In “The Accountant,” Affleck further illustrates his evolution as an actor, as his performance is a strange hybrid of Jason Bourne meets Raymond Babbitt from “Rain Man.”
While most media would exploit Wolff’s autism as his prime personality trait, “The Accountant” allows Christian Wolff to embody a character. His interactions with others make for an engaging and surprisingly humorous performance. Because of his introverted nature, an unforeseen meet-cute between Wolff and Dana [Anna Kendrick] adds levity to his otherwise businesslike demeanor.
Throughout the film, there’s only one question on everybody’s mind: what is the accountant? A series of arbitrary flashbacks give some insight into specific stages over the course of his life, minus the context.

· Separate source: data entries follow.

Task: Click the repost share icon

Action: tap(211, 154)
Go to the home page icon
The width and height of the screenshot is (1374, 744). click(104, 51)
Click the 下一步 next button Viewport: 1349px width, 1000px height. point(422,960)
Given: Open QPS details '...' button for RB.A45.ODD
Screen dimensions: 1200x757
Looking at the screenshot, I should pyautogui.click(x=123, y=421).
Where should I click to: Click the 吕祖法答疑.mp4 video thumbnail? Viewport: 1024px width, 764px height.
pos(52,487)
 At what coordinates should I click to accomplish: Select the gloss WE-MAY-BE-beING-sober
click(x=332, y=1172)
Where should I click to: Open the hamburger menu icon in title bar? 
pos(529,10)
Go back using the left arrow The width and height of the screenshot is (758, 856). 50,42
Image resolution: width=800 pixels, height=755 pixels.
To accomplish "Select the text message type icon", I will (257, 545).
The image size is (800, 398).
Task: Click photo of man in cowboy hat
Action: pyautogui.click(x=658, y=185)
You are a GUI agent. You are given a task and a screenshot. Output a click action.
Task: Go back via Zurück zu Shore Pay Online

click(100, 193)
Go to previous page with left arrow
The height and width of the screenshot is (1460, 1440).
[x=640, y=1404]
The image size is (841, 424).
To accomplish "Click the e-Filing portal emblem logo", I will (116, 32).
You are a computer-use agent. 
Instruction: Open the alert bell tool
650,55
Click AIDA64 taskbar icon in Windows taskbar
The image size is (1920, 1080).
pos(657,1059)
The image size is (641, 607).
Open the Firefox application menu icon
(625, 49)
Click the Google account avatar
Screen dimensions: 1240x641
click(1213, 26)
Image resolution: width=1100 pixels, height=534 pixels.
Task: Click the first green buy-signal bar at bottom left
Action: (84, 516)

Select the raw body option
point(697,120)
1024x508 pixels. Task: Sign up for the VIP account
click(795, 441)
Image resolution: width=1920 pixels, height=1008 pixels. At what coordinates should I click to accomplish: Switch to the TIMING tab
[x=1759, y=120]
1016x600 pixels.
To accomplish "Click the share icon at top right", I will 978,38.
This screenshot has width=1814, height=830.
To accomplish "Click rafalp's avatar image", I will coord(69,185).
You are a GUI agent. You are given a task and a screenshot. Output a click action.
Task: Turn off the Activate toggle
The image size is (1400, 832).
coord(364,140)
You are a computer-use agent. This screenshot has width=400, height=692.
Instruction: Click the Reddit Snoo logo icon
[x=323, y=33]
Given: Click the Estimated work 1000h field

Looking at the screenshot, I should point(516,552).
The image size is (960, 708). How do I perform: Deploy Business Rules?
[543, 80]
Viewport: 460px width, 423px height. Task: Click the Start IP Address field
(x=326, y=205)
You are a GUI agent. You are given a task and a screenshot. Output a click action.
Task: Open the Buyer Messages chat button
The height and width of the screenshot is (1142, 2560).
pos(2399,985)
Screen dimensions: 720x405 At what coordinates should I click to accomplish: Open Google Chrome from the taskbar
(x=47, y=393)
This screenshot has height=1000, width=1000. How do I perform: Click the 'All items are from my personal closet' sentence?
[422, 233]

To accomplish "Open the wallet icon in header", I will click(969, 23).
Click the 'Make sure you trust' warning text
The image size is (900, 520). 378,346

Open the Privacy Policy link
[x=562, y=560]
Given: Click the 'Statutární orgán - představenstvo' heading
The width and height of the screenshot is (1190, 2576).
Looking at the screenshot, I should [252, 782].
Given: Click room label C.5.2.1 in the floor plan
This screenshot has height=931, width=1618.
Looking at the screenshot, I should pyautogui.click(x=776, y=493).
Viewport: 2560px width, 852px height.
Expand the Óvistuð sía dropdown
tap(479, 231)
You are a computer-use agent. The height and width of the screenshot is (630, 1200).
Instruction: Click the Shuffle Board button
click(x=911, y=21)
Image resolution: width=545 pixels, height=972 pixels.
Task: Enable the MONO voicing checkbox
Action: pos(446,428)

Despite a third act expositional dump, it blossoms more questions than answers.
I was so bewildered by his backstory (and the plot itself) that I had to read a spoiled-filled rundown afterwards. By the time I finished reading the piece, my head started to hurt because of its convoluted structure.
For the first hour or so, “The Accountant” locks you in with a fascinating character study of this gifted accountant/marksman.
A burst of humor brings an element of fun to some minimal yet truly brutal action sequences as seen through the eyes of cinematographer Seamus McGarvey.
But around the hour mark, this movie slams on the brakes. It can take either one of two exits, but instead, it patiently waits in the middle of the road, unable to make a clear decision.
With no path to take, the plot gets lost along the way. In any other action-drama, leaving open ends allows the viewer to fill in the blanks for themselves, but in this strange universe, there are some paramount questions that deserve some form of an answer, not sequel-bait.
Does this make “The Accountant” a bad movie? Not entirely.
Long after the film, Affleck’s performance still sticks with me, as well as Anna Kendrick’s and Jon Bernthal’s.
Aside from John Lithgow (who embodies one of the most worthless antagonists of the year), each performance is rock solid. They just deserve a better movie.